◆ **Exercise requirements**
Your answer should be the exact lines of the data below from the one containing "Task: Tap the DOG coin icon" through the one containing "Instruction: Click the Assist"; please include nothing else.

◆ **Data in this exercise**
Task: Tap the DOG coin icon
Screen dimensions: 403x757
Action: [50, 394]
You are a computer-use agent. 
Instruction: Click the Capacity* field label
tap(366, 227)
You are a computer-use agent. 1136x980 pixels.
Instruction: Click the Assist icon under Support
--
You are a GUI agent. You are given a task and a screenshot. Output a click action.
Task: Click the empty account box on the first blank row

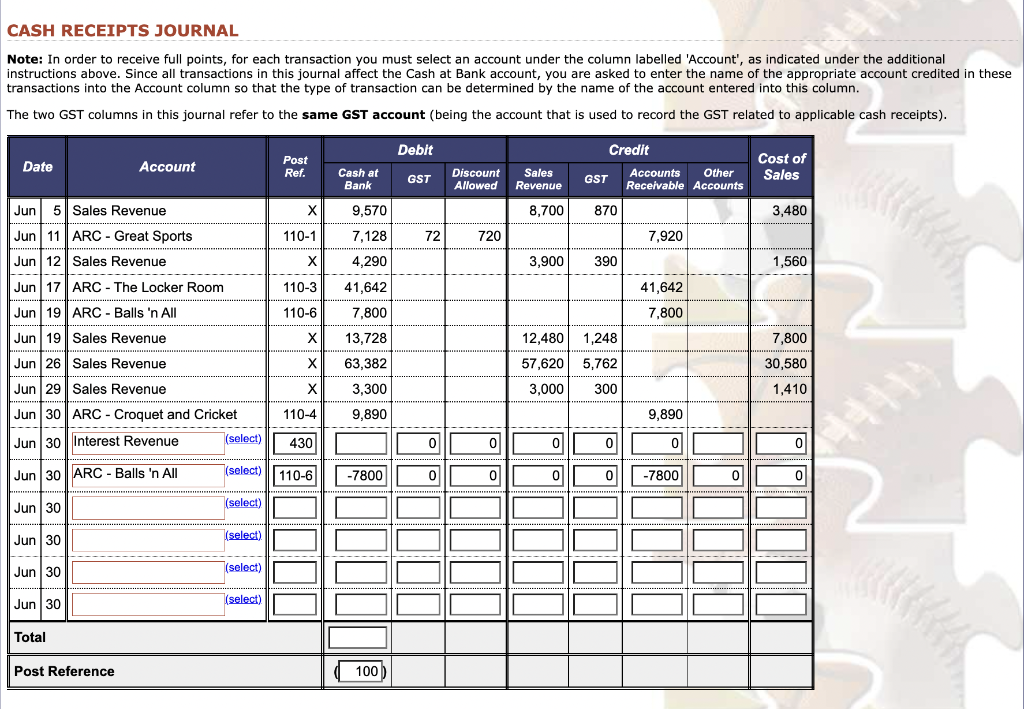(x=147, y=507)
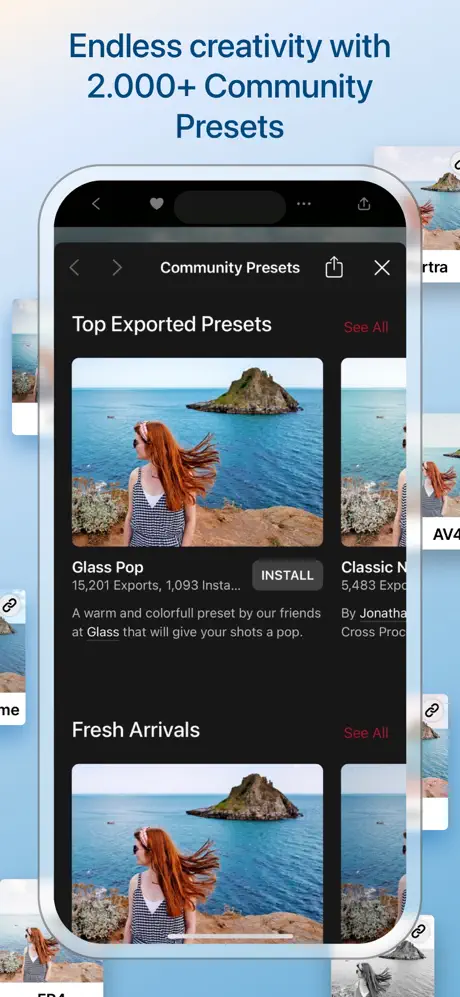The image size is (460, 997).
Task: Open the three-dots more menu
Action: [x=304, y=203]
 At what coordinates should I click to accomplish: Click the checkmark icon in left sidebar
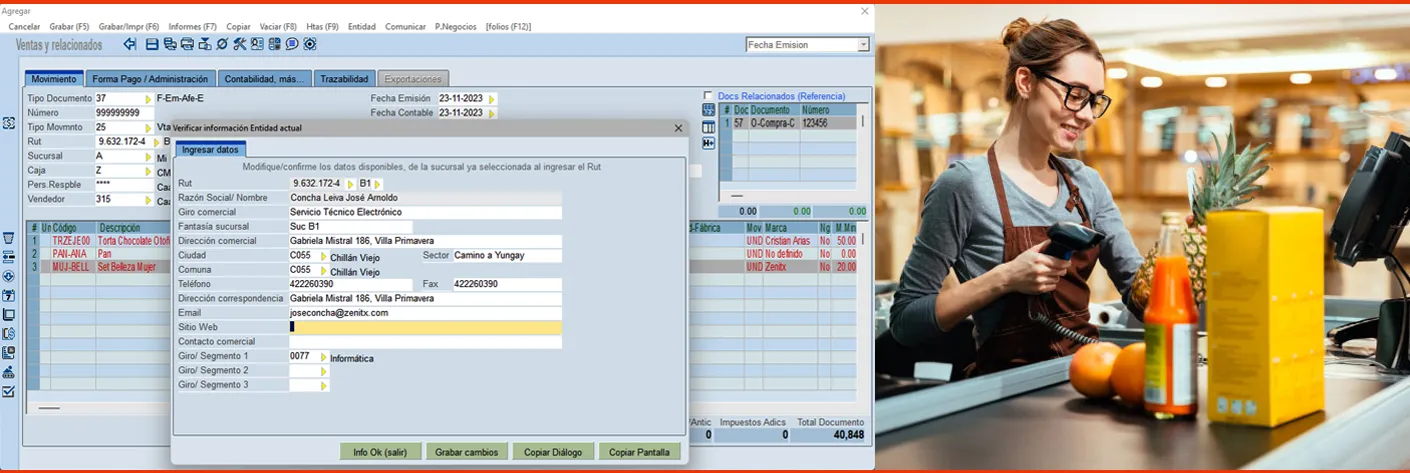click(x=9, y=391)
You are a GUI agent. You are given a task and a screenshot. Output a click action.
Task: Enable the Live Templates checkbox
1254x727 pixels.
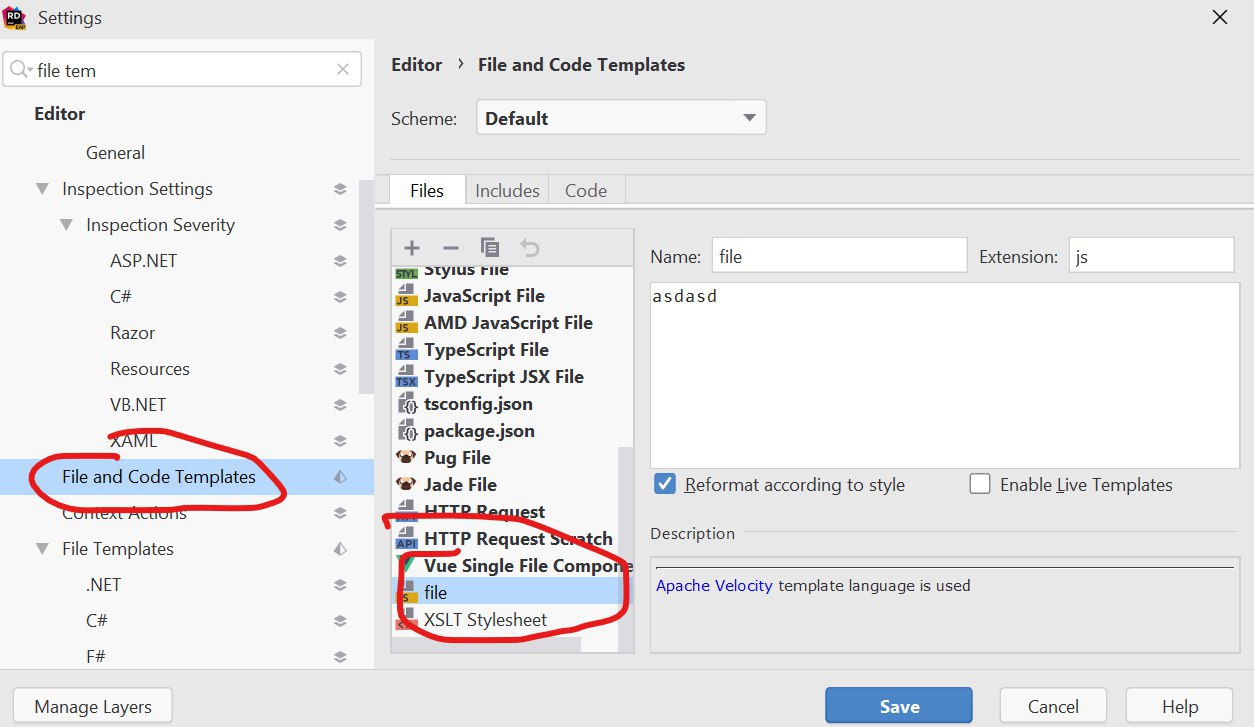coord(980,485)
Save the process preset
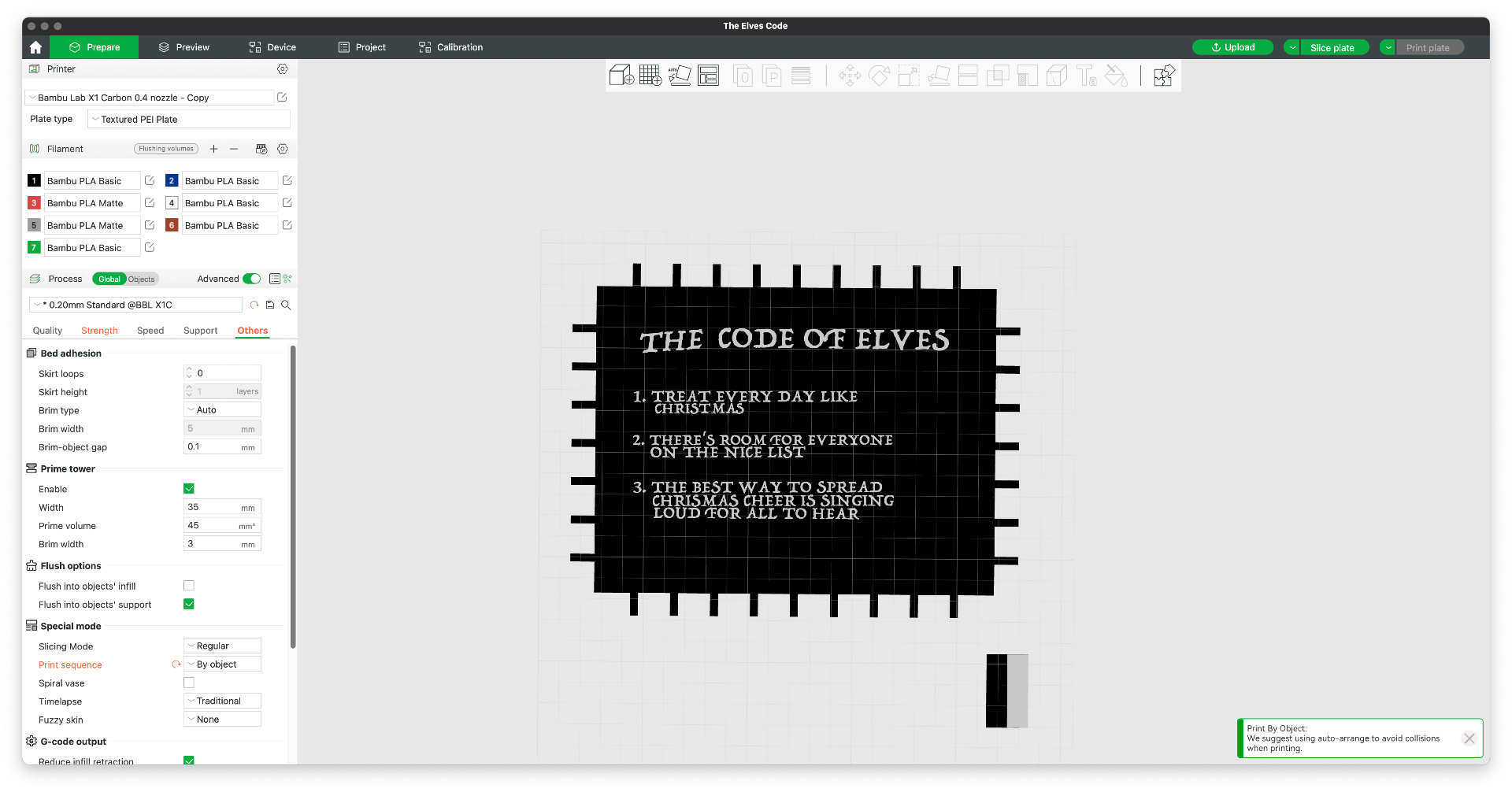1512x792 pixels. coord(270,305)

◆ **Exercise response**
Task: Tap the DOG coin icon
Screen dimensions: 403x757
Action: [50, 394]
You are a computer-use agent. 
Instruction: Click the Capacity* field label
tap(366, 227)
You are a computer-use agent. 1136x980 pixels.
Instruction: Click the Assist icon under Support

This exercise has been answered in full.